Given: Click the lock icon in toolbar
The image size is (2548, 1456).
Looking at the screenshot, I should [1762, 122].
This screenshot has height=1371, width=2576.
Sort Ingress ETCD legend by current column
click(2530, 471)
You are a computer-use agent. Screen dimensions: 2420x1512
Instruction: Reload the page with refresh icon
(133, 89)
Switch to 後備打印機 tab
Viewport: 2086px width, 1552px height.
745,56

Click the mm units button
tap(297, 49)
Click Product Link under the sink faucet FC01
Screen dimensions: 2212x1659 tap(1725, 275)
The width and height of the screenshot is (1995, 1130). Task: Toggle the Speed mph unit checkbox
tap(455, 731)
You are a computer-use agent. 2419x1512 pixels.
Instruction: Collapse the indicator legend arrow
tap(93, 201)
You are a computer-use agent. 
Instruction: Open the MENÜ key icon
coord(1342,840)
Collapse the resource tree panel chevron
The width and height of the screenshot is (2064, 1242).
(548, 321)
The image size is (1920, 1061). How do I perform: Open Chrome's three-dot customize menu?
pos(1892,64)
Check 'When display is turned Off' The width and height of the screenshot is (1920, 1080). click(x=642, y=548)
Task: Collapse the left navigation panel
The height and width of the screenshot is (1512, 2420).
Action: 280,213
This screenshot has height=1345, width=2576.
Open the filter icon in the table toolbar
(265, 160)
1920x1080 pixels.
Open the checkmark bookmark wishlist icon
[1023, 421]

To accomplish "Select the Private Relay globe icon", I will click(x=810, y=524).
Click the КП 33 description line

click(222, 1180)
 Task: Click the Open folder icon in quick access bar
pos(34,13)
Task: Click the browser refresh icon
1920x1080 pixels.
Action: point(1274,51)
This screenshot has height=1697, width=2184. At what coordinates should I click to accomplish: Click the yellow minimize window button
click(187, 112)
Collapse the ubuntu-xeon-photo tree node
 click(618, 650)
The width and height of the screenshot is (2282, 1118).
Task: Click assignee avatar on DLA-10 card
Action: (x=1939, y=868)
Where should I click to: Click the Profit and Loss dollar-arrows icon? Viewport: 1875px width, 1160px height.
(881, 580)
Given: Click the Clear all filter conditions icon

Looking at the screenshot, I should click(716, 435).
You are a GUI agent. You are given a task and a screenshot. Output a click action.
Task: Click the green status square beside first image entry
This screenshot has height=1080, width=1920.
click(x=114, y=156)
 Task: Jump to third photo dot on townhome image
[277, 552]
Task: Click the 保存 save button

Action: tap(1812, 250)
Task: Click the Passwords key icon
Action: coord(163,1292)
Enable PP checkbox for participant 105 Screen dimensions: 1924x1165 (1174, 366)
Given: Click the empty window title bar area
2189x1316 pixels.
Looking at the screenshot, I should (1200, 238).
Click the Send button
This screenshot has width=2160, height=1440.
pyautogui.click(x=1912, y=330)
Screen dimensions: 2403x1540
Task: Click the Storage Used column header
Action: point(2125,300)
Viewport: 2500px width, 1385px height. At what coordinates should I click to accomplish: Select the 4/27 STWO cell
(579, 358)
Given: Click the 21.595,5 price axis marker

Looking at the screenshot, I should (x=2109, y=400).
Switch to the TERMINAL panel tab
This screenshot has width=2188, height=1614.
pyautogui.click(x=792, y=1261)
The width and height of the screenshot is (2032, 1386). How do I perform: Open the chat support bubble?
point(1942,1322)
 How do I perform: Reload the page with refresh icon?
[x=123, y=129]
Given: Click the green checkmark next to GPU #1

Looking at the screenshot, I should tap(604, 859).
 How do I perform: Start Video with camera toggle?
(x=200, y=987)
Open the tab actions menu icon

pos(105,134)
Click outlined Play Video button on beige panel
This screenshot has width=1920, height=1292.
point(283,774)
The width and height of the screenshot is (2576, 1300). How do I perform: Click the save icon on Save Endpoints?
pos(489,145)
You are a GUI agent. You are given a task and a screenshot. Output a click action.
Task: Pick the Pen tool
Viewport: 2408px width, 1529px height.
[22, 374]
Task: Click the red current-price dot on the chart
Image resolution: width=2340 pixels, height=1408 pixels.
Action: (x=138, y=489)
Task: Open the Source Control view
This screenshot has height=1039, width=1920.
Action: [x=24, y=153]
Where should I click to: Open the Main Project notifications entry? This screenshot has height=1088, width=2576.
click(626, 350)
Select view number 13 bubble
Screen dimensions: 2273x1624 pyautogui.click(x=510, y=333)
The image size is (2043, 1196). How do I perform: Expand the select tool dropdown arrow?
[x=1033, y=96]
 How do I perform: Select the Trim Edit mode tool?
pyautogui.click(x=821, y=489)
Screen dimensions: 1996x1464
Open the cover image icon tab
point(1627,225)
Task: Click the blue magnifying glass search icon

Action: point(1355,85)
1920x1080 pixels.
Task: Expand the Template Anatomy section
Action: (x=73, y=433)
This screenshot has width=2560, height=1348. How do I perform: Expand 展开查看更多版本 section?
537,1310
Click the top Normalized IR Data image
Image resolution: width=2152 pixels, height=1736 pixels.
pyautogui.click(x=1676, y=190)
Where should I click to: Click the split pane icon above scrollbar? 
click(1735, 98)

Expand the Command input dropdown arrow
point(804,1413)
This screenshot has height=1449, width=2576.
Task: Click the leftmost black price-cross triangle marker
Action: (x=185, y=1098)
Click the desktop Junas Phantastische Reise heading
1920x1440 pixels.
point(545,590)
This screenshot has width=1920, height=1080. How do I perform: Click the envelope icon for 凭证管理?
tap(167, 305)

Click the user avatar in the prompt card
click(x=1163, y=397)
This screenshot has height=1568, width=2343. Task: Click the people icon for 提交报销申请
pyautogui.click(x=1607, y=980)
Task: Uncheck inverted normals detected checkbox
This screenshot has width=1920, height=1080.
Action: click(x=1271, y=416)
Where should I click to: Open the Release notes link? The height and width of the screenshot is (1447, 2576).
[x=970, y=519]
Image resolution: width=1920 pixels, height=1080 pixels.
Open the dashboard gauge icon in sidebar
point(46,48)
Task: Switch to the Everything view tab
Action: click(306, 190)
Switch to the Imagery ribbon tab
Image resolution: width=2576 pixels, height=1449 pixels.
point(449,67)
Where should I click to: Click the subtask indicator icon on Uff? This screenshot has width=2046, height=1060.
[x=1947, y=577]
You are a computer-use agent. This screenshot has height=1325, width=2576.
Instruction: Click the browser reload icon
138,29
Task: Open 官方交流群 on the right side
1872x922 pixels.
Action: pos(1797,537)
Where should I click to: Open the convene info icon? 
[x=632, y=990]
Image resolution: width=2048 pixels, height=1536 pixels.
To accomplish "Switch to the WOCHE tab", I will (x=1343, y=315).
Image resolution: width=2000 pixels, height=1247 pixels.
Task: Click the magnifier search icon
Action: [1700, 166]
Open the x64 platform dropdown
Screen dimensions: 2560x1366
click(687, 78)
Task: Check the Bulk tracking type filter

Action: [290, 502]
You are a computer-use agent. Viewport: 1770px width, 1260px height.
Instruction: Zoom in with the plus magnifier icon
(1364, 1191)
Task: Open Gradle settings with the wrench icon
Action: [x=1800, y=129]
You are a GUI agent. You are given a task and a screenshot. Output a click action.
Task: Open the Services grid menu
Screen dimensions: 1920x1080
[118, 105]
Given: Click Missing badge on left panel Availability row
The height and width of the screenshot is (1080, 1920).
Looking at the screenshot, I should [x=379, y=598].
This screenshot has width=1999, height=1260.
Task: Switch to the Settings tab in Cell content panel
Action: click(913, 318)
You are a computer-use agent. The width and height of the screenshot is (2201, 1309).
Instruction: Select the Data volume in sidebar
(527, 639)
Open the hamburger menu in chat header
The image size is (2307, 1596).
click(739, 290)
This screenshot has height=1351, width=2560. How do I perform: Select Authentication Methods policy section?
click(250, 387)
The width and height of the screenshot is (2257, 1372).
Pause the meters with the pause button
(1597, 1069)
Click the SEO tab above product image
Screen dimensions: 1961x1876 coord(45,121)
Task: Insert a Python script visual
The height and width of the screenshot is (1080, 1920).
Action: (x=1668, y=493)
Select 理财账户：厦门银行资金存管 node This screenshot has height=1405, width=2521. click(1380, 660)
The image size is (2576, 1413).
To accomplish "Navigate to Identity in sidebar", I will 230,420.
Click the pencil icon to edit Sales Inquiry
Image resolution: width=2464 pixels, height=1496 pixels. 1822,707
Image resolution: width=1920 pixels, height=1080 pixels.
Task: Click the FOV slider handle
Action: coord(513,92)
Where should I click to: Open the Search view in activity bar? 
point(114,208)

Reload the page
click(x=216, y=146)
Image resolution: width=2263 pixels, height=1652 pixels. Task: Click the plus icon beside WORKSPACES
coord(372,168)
-------------------------
Instructions to follow - Repeat exactly the lines of the listing above, from the one with "Instruction: Click the browser reload icon" down to the one with "Image resolution: width=2048"; both of those lines belong in the range.

Problem solution -
Instruction: Click the browser reload icon
138,29
Task: Open 官方交流群 on the right side
1872x922 pixels.
Action: pos(1797,537)
Where should I click to: Open the convene info icon? 
[x=632, y=990]
Image resolution: width=2048 pixels, height=1536 pixels.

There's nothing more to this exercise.